▸ **SOURCE PASSAGE**
Stringer v. Commonwealth, 956 S.W.2d 883, 891 (Ky. 1997). In turn, KRE 702
provides,
If scientific, technical, or other specialized knowledge will assist the trier of fact to understand the evidence or to determine a fact in issue, a witness qualified as an expert by knowledge, skill, experience, training, or education, may testify thereto in the form of an opinion or otherwise, if: (1) The testimony is based upon sufficient facts or data; (2) The testimony is the product of reliable principles and methods; and (3) The witness has applied the principles and methods reliably to the facts of the case.
13 Neal argues that because Bell changed his opinion, the opinion was not
reliable and therefore should have been excluded. However, the reliability
determination under Daubert and KRE 702 is not a credibility determination.
As we have previously stated, “the consideration of reliability entails an
assessment into the validity of the reasoning and methodology upon which the
expert testimony is based.” Gregory, 136 S.W.3d at 39 (internal quotation
marks and citation omitted). The trial court’s gatekeeper function in this area
is “not designed or intended to assess the weight of the testimony; this role is
reserved for the jury.” Epperson v. Commonwealth, 437 S.W.3d 157, 165 (Ky.
App. 2014). “It is only where the testimony is so incredible on its face as to
require its rejection as a matter of law that the jury will not be permitted to
consider it.” Daulton v. Commonwealth, 220 S.W.2d 109, 110 (Ky. 1949).

▸ **DIRECTION**
Continue the court opinion excerpt on the reliability of expert testimony, starting right after its last sentence.

▸ **DATASET ROWS**

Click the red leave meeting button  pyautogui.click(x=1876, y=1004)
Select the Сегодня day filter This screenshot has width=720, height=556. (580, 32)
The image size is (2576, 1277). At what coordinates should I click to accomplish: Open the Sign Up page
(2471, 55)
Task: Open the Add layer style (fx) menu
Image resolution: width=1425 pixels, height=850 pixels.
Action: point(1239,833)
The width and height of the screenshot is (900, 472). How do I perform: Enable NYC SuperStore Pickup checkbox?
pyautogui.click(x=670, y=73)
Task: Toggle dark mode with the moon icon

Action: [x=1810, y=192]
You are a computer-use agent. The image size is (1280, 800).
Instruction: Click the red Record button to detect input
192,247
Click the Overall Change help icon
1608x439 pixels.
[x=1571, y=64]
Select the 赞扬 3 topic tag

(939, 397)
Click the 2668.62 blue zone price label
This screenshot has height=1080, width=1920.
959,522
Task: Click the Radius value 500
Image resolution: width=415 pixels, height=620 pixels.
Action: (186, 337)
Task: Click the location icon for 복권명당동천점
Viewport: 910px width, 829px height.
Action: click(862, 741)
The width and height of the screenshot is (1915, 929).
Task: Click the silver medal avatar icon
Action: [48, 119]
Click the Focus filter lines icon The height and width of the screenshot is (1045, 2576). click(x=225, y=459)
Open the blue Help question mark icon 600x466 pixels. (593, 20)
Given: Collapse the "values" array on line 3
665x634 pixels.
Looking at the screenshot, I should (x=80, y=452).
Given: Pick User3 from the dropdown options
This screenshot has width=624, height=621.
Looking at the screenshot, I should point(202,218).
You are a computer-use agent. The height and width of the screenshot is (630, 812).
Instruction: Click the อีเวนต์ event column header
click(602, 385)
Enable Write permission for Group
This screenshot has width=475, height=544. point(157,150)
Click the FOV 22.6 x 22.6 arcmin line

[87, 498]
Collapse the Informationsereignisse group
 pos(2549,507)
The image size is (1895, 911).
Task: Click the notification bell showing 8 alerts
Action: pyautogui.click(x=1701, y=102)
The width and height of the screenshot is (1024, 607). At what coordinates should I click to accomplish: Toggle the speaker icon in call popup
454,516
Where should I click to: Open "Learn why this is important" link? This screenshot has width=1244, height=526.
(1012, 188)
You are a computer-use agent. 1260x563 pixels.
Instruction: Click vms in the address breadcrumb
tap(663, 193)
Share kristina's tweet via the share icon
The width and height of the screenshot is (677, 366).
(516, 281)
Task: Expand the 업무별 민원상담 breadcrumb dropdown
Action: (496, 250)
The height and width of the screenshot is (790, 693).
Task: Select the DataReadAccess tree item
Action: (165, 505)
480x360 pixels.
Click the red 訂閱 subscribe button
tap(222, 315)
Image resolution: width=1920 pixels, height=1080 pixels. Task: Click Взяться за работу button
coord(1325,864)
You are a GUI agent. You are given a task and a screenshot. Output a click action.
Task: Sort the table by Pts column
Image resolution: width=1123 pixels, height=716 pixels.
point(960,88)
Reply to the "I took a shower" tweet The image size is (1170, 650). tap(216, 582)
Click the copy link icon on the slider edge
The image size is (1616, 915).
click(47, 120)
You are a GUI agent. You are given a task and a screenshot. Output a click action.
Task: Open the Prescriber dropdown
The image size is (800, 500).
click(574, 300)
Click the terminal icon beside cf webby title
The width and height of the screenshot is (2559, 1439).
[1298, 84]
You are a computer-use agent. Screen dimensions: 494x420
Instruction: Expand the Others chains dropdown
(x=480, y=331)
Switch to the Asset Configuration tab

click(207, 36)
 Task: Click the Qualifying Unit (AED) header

▸ **TASK OUTPUT**
In this case, the trial court denied Neal’s motion to exclude Bell’s
testimony finding that “with technology advancements and software changes, it
is not uncommon for new evidence to be developed in this type of case.” Neal’s
arguments did not go to “the validity of the reasoning and methodology upon
which” Bell’s testimony was based. See Gregory, 136 S.W.3d at 39. Instead, his
arguments focused on Bell’s credibility, given that he changed his opinion after
receiving Neal’s motion to dismiss based on his prior opinion. This is not a
sufficient reason for the trial court to exclude Bell’s expert testimony. Further,
Bell’s testimony was not “so incredible on its face as to require its rejection as a
14 matter of law.” Daulton, 220 S.W.2d at 110. Accordingly, the trial court did not
abuse its discretion in denying Neal’s motion to exclude Bell’s testimony.
D. The trial court did not err in admitting KRE 404(b) evidence.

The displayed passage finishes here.